CCMB Seminar: Multiplexed Multimodal Single Cell Genomics

Seminar Details
Wednesday, October 20, 2021 - 4:00pm to 5:00pm

Speaker

Jimmie Ye, PhD
Associate Professor, School of Medicine, University of California - San Francisco

Location

Forum Hall, 4th Floor, Palmer Commons Building

Speaker only on Zoom, https://umich.zoom.us/j/93929606089?pwd=SHh6R1FOQm8xMThRemdxTEFMWWpVdz09

Computational Medicine and Bioinformatics Seminar

Host: Josh Welch

Speaker Profile

Abstract: The Ye lab is focused on harnessing the power of single-cell and computational genomics to understand how immune cells sense and respond to their environment. Utilizing new experimental methods we have developed to enable multiplexed single-cell sequencing, I will describe results from sequencing 1.2M cells from ~250 samples to understand the cellular and molecular bases of systemic lupus erythematosus and COVID-19. I will also describe how population-scale single-cell sequencing can enable dissection of the genetic architecture of gene expression and annotation of disease-associated variants. Finally, I’ll touch on novel experimental workflows to further increase the throughput of single-cell genomics and for encoding orthogonal information into single-cell sequencing assays. 

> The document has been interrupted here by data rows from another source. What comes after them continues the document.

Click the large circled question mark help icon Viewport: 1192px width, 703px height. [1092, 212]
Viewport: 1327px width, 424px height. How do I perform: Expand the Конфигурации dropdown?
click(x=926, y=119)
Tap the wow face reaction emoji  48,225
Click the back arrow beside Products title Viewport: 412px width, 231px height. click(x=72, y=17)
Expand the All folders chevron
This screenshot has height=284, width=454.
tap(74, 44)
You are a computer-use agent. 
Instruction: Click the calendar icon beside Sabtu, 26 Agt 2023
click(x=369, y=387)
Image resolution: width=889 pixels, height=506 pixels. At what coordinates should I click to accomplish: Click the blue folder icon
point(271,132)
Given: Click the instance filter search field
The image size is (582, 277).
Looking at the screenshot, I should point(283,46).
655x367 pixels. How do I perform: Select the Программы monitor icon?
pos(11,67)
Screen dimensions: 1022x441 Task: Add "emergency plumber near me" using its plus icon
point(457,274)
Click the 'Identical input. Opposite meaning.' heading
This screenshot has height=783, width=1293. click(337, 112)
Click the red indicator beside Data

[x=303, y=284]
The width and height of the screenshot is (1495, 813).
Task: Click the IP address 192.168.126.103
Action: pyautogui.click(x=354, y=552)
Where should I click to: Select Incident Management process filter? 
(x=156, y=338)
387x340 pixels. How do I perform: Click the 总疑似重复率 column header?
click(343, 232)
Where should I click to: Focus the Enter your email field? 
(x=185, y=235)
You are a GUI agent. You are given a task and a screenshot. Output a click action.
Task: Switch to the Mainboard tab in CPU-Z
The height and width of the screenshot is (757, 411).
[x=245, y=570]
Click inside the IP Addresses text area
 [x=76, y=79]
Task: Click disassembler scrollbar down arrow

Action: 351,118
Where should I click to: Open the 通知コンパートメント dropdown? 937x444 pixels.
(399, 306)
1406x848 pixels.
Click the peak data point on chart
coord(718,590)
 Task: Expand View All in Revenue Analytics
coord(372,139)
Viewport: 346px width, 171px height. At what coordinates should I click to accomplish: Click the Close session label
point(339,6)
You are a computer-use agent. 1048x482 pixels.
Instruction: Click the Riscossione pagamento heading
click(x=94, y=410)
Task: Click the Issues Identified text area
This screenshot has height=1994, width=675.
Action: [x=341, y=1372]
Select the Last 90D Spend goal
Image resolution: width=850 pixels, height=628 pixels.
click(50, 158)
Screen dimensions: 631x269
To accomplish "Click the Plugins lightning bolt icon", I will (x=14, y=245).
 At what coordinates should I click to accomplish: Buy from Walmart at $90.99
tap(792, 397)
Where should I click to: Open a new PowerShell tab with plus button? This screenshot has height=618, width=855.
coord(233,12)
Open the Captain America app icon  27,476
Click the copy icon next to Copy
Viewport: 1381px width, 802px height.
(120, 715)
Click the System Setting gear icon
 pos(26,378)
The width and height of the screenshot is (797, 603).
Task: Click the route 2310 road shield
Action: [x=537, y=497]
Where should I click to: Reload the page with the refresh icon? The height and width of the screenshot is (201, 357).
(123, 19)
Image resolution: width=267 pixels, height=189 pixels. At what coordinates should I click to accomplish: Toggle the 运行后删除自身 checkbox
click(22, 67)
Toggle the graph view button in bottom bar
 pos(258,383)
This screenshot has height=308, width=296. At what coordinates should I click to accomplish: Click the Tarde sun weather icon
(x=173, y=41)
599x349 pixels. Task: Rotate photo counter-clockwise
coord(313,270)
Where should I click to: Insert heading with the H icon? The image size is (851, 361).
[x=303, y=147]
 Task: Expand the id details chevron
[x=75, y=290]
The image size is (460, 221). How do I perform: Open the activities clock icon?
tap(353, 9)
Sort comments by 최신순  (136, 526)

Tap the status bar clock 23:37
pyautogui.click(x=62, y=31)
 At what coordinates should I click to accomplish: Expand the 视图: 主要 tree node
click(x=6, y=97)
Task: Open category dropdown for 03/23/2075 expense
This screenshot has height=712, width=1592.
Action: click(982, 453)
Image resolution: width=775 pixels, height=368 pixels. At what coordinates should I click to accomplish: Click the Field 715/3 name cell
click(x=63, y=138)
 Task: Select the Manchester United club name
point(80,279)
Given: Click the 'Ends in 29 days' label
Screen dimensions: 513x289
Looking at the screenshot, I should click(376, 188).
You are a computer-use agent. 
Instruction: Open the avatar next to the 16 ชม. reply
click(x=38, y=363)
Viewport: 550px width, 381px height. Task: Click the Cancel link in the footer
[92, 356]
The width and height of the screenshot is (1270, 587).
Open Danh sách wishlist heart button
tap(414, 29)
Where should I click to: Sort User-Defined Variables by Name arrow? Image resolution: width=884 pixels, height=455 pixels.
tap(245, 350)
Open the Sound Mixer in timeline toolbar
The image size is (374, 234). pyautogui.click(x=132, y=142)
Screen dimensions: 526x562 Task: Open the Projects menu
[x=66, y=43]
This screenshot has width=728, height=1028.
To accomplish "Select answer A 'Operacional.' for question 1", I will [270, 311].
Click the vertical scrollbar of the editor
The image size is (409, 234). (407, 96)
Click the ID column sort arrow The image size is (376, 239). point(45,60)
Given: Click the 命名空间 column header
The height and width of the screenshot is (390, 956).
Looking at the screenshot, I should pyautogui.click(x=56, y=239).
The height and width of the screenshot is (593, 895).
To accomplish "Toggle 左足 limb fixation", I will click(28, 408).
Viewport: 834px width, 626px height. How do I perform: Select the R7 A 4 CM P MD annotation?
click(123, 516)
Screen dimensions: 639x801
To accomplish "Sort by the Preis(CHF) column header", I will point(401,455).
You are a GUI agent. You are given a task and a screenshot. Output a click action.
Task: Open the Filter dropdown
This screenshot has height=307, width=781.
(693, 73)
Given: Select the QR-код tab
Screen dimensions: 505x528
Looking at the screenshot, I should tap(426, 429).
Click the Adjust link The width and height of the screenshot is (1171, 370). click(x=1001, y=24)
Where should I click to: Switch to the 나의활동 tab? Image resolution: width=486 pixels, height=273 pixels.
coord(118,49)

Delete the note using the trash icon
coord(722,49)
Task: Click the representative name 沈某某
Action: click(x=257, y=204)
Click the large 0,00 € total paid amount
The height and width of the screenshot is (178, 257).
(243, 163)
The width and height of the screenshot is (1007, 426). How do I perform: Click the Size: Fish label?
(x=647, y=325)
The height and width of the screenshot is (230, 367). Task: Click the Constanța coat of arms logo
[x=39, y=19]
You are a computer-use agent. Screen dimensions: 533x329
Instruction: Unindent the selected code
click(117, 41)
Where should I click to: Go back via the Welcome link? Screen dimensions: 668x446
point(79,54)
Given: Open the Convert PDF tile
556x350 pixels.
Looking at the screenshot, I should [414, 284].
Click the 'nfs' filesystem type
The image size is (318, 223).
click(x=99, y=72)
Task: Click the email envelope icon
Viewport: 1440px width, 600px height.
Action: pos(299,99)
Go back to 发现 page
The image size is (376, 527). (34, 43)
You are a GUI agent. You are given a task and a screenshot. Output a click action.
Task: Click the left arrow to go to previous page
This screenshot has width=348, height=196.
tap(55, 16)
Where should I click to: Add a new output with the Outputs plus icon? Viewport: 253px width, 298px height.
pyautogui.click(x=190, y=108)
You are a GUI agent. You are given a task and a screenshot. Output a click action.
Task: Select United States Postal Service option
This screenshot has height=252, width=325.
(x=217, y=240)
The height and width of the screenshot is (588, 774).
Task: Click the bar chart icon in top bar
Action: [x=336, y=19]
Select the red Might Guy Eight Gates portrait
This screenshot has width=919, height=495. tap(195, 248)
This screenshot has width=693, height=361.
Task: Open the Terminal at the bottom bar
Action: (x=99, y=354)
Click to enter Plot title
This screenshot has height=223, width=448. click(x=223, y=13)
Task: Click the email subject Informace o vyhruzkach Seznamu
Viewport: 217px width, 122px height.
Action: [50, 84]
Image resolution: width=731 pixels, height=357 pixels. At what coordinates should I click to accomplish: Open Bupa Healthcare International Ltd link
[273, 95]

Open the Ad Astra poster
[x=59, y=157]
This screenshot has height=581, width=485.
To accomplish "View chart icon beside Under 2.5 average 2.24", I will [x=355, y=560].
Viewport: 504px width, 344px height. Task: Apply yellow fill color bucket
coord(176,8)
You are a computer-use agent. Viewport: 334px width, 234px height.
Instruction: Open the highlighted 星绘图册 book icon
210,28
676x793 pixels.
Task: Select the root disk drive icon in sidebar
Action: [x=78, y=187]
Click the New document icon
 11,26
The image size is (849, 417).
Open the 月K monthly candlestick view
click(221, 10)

Research Overview: The Ye lab is interested in how the interaction between genetics and the environment affects human variation at the level of molecular phenotypes. To study these interactions, the lab couples high-throughput sequencing approaches that measure cellular response under environmental challenges with population genetics where such measurements are collected and analyzed across large patient cohorts. The lab develops novel experimental approaches that enable the large-scale collection of functional genomic data en masse and computational approaches that translate the data into novel biological insights. This approach is used to initially study primary human immune cells in both healthy and diseased patients to understand host-pathogen interactions and its role in autoimmunity.